■ 任务: 按照下面这篇讲立方图纹理的文章,从立方图读取纹素时用什么作为纹理坐标?

■ 文档摘录:

8-加载立方图纹理
2021/5/9 18:26:47
本文主要是介绍8-加载立方图纹理,对大家解决编程问题具有一定的参考价值,需要的程序猿们随着小编来一起学习吧!
目录- 概述
- 立方图纹理
- 立方图纹理源码解析
- 如何画球体
- 球的顶点坐标
- 球体绘制的数学模型
- 绘制球体的源码
- 立方图纹理
- 源码解析
- 参考
概述
立方图纹理
立方图就是一个由6个单独2D纹理面组成的纹理,通常,生成环境贴图所用的立方图通过在场景中央放置一个摄像机,从6个轴的方向(+X,-X,+Y,-Y,+Z,-Z)捕捉场景图像并将结果保存在立方体的每个面来生成。
立方图纹素的读取通过使用一个3D向量(s,t,r)作为纹理坐标,在立方图中查找。纹理坐标(s,t,r)代表着3D向量的(x,y,z)分量。这个3D向量首先用于选择立方图中需要读取的一个面,然后该坐标投影到2D坐标(s,t),从该面上读取。
立方图纹理源码解析
(1)加载像素数据
GLuint CreateSimpleTextureCubemap()

■ 提供的数据:
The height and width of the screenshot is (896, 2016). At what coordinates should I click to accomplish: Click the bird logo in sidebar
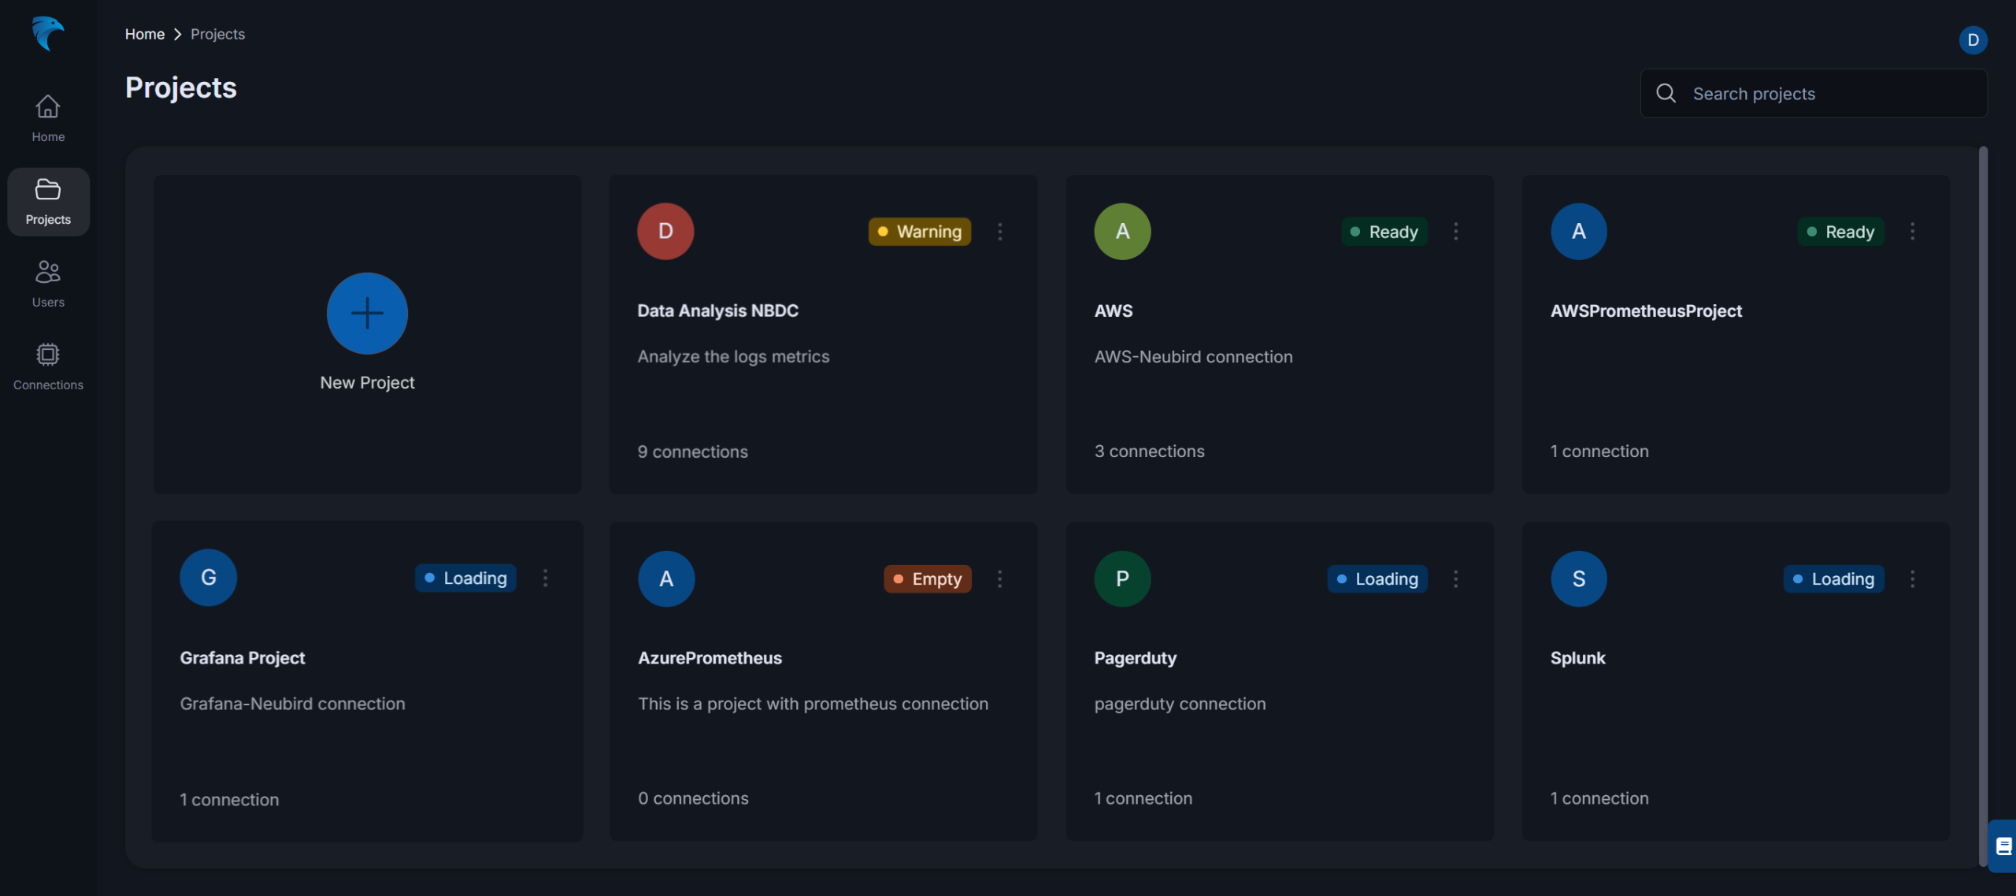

■ 参考答案: 用一个3D向量(s,t,r)作为纹理坐标。